Dataset records:

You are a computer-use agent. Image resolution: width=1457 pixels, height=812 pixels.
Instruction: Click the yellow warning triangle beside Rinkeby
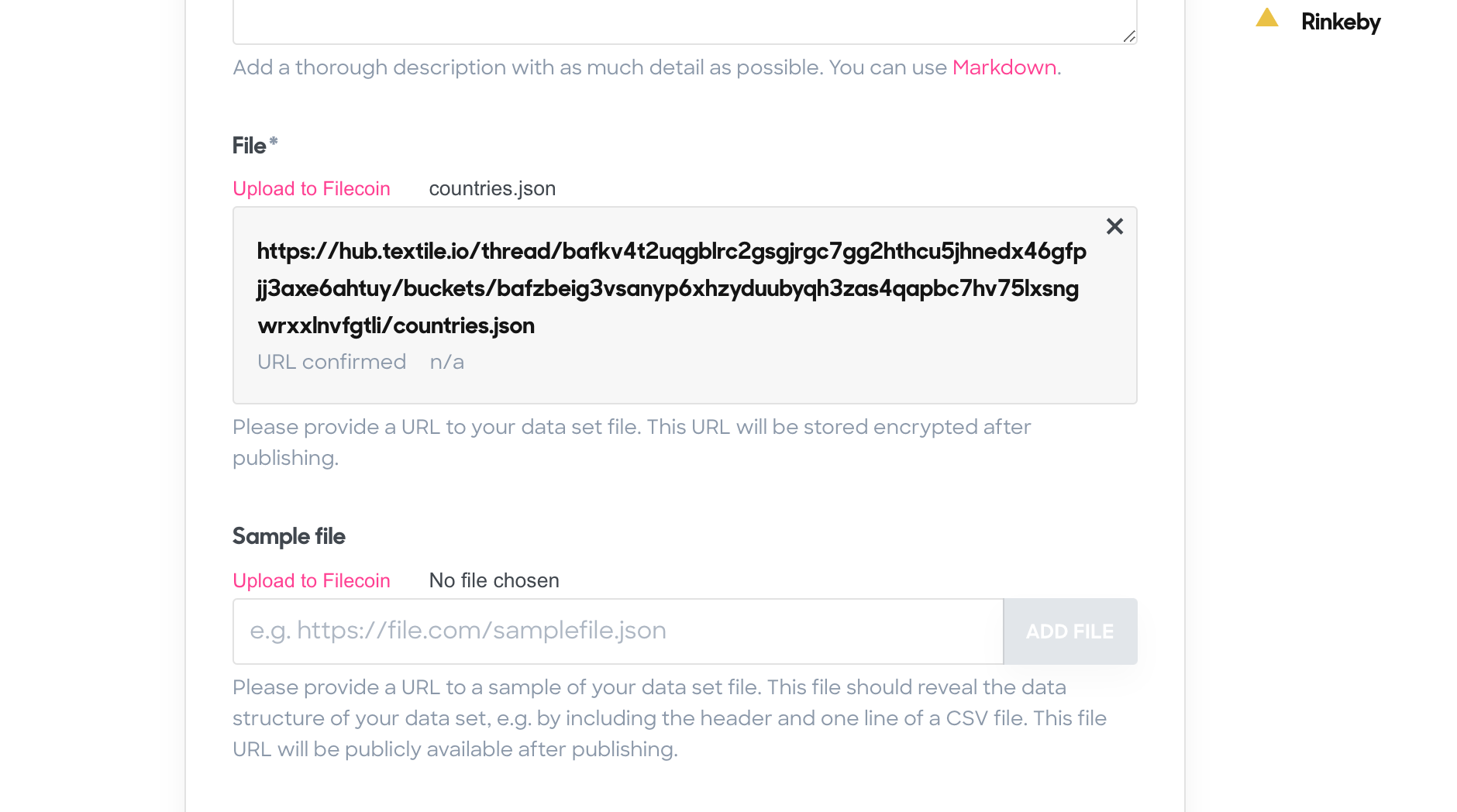[x=1267, y=17]
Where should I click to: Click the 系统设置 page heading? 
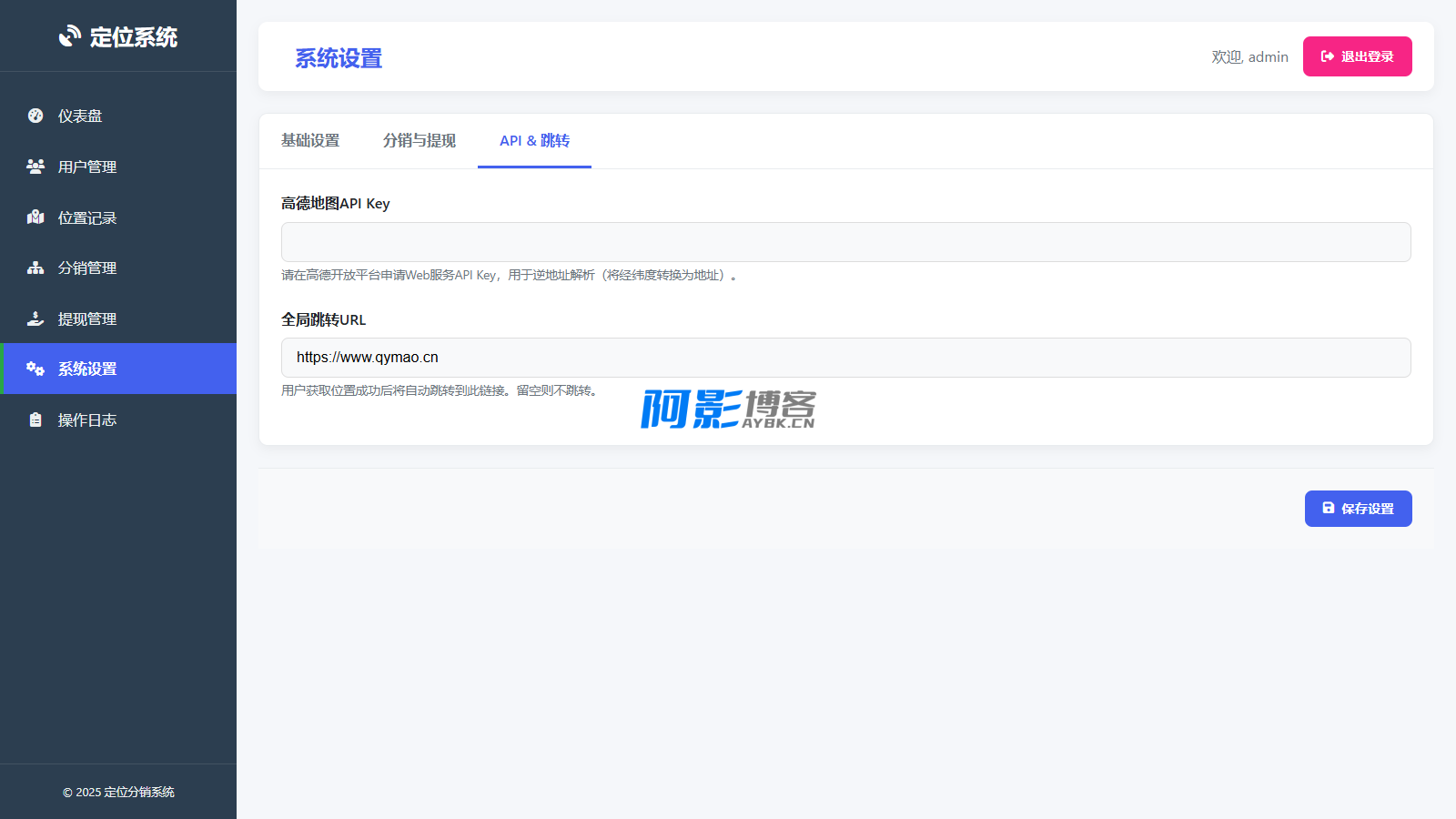(x=339, y=58)
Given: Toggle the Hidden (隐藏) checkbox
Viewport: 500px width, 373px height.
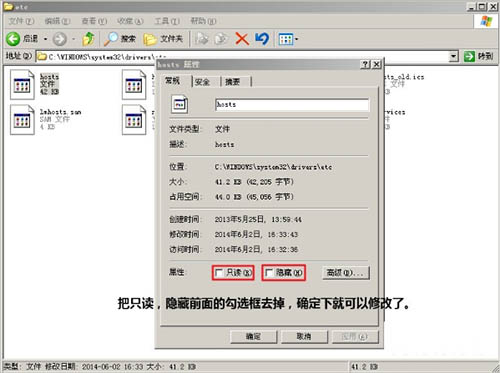Looking at the screenshot, I should (x=269, y=273).
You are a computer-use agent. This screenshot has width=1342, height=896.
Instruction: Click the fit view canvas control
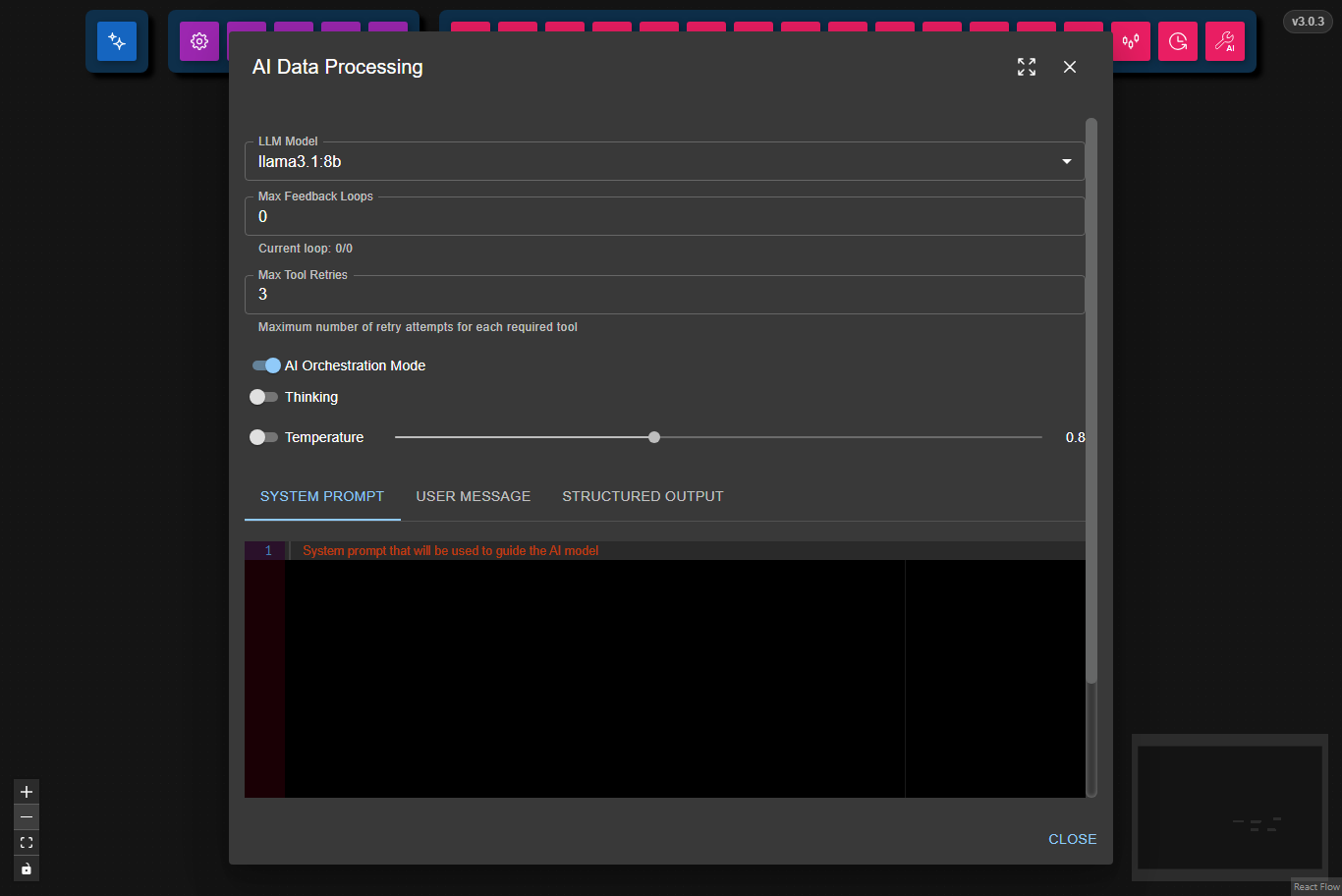(27, 843)

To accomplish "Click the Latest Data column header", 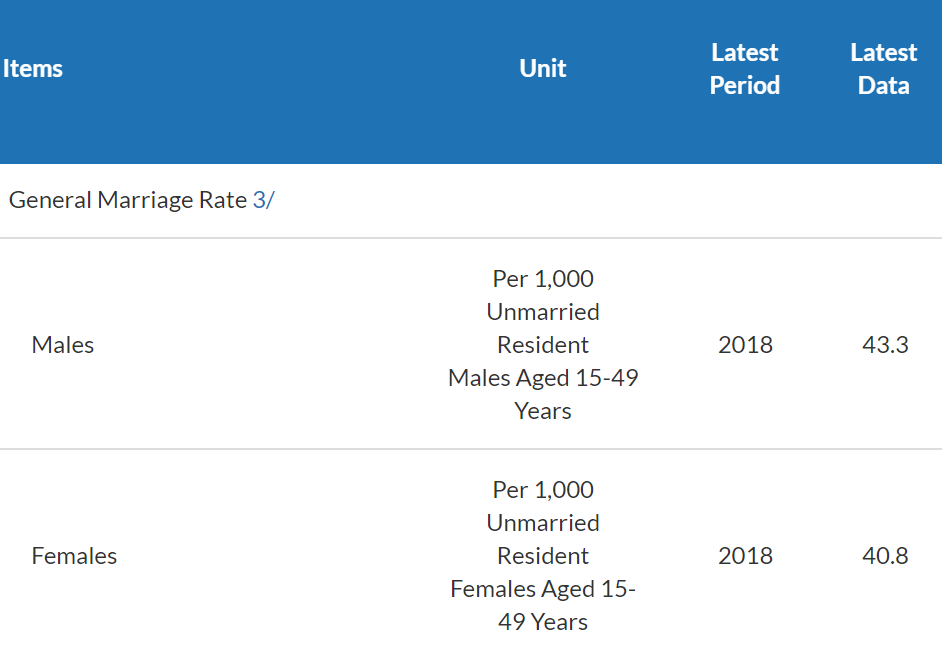I will tap(883, 69).
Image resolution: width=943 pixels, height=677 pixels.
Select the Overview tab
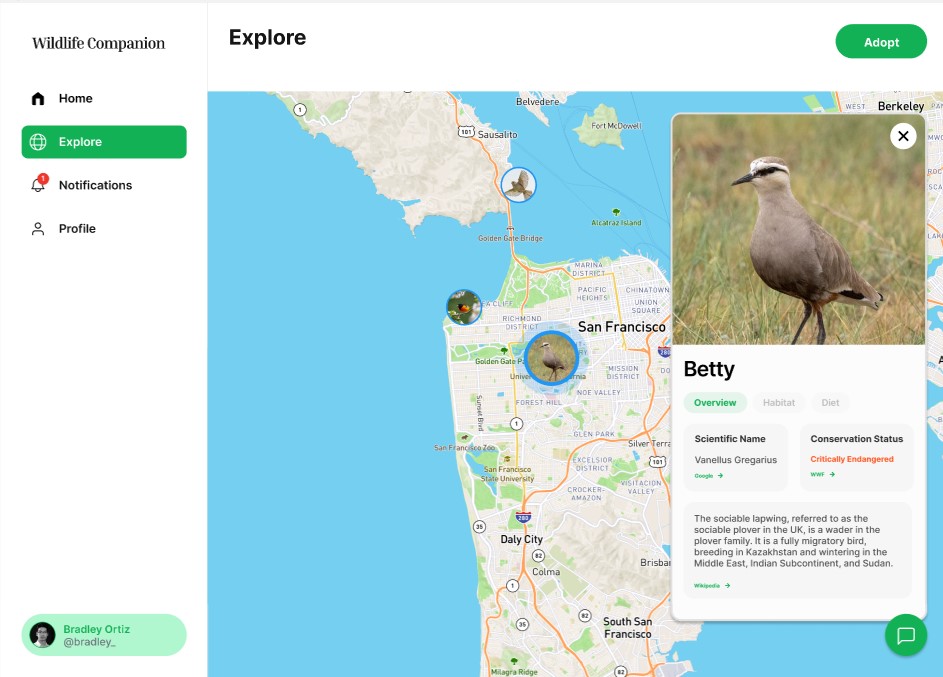[x=715, y=402]
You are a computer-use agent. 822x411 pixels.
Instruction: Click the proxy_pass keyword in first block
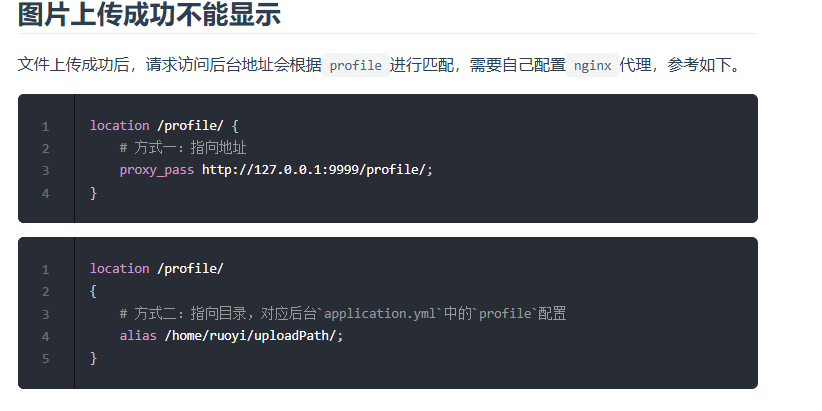pyautogui.click(x=157, y=170)
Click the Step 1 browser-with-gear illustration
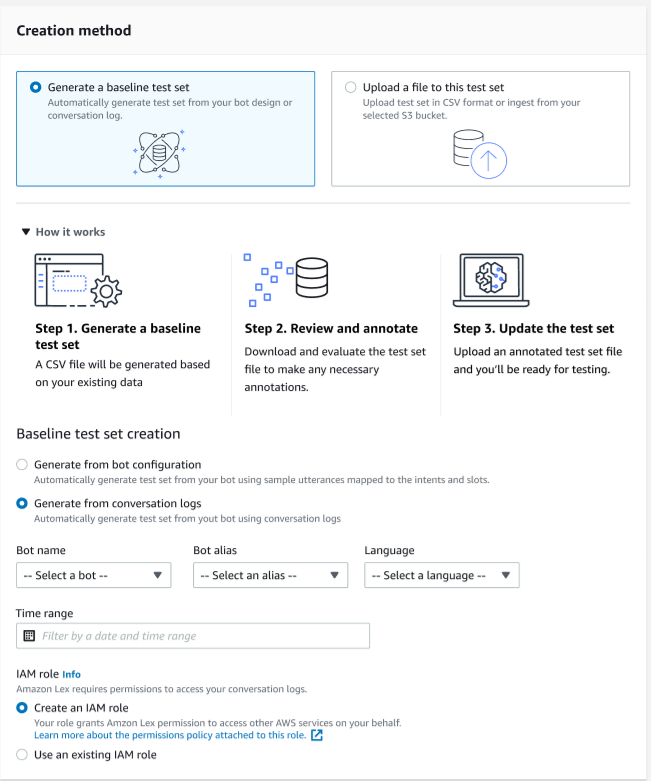Viewport: 651px width, 781px height. click(77, 280)
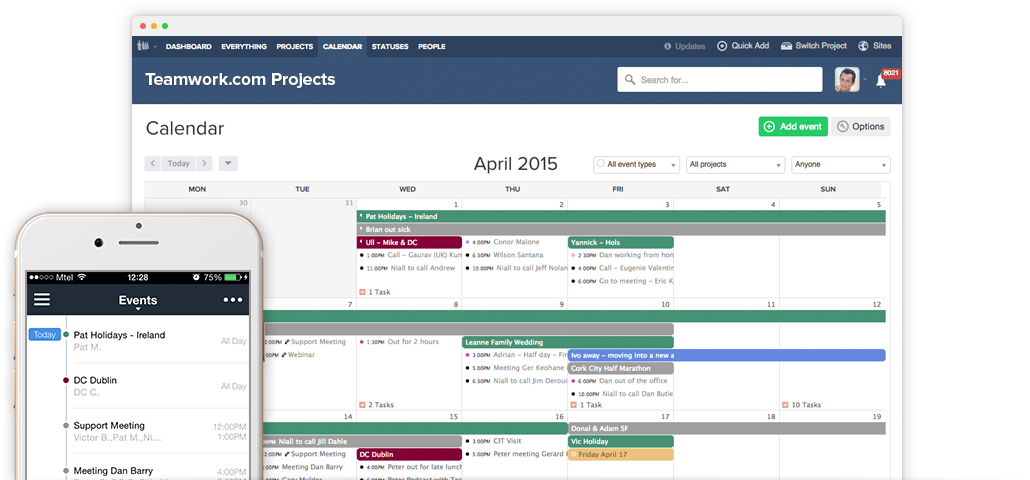The width and height of the screenshot is (1030, 480).
Task: Go to next month with right arrow
Action: (x=203, y=163)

Problem details:
Please state how many lines in the entries above include the string "resolution", and write only that number.

Exercise response:
2